SOMEWHERE IN TEXAS, SOMEWHEN IN THE SEVENTIES
“I remember my first rodeo. What an exciting day: my daddy took me and I rode a little sheep and stayed on the whole time. I was 26 years old and 6’3”. Plus, I wrapped my mutant legs all the way ’round that sheep two or three times.
“I could still be on him today, if it was of my choosing.
“So, when Big Bucktoothed Pete and Skippy Joe came by and asked me to invest in a rodeo, well: my checkbook was open. And it’s one of those old-fashioned rich-guy checkbooks with the leather case and the real long checks, because I’m Roy Head. Yes, that Roy Head.

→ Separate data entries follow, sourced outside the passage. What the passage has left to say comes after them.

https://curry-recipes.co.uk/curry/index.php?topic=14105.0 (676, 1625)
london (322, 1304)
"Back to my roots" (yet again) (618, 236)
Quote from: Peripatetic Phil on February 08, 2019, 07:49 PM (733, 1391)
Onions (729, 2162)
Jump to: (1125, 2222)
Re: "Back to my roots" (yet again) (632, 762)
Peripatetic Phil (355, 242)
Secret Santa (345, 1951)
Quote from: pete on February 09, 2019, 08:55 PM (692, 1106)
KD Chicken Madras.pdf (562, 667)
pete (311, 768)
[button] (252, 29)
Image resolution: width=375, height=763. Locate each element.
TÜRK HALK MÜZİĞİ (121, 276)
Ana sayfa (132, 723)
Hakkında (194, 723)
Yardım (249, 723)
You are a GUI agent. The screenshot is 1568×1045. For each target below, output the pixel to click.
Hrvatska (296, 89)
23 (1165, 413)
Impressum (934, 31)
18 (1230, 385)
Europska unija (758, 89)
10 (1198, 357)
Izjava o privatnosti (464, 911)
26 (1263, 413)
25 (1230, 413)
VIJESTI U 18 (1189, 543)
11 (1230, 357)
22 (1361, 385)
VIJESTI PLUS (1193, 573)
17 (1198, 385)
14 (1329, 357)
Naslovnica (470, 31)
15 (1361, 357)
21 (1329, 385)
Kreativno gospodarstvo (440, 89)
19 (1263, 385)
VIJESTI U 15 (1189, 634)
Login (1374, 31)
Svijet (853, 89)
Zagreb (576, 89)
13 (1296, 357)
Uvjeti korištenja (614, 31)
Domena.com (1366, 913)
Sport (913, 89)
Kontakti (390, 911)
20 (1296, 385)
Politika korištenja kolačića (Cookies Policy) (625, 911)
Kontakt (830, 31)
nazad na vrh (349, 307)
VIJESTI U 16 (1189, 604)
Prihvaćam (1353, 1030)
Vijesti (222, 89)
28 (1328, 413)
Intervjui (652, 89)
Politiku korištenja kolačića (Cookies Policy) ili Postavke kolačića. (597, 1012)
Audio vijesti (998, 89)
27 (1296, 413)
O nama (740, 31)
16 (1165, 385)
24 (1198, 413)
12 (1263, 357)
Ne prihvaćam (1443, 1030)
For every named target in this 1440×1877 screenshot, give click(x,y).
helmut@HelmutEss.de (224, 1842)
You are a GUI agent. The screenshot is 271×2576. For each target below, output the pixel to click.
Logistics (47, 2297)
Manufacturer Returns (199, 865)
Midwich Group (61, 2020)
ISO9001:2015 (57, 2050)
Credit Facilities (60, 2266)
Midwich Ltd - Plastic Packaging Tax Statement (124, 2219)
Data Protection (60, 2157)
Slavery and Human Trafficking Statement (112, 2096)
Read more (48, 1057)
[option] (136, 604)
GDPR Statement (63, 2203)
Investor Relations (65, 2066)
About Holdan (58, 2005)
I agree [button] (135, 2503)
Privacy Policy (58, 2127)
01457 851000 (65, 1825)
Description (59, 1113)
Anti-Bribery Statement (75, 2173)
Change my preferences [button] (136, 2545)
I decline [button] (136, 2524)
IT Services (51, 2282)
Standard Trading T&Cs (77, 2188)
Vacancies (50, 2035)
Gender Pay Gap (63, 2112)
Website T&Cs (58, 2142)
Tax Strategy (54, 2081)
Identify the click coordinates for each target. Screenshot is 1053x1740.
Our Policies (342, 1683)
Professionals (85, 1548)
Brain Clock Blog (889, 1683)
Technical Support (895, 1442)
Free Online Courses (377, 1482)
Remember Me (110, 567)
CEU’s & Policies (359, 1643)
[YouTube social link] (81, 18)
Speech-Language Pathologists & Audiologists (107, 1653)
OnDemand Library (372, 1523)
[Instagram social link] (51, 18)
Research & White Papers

“You should have heard of me.
“Big Bucktoothed Pete rented the land and Skippy Joe built the stands and the gates and the chutes and then a small medical building next door. Skippy Joe took amphetamines and built stuff, man. Guy’s drug addiction was useful: bought him an eight-ball one weekend and by Monday morning, the Mrs. was soapin’ up real good in her new steam shower. He also built a treehouse for the kids.
“It should not surprise you that Skippy Joe is dead.
“Me? Well, I threw some bucking broncos in my robin’s egg blue Lincoln Continental and hit that open highway to the show. First of all, that says a lot about the roominess and comfort that one can only find in a Lincoln Continental: Roy Head only drives cars Presidents done died in. Second of all, I did crash that robin’s egg blue Lincoln Continental, killing all them broncos.
“Horses scream just the same way men do.
“Now, I will admit freely to carousing with these broncos before we got in the car to head down to the rodeo: Roy Head ain’t never told no lie, ‘specially when it comes to carousing. All’s I need is a strong drink and a dumb woman and I’m happy. So I will state before the Lord and y’all today that them horses and I were having a party and drinking Triple Crowns. That concoction is two parts whiskey, one part carrot juice, one part oats; then a midget jumps on your back and rides you around in a circle.
“I should have let one of the broncos drive.
“Their deaths are on my conscience! I hear their hoofbeats behind me, stalking me, running me down to Hell! They shall bear my soul down to the netherworld, I have seen it and plus a gypsy woman once agreed with me when I told her the story! The world shall remember my freakish flubber-legs, but the horses will remember a monster!”
“Sir, you’re going to have to leave the petting zoo.”
“DON’T MAKE ME LEAVE THE RODEO, DADDY HEAD!”
“You’re scaring the children and goats, sir.”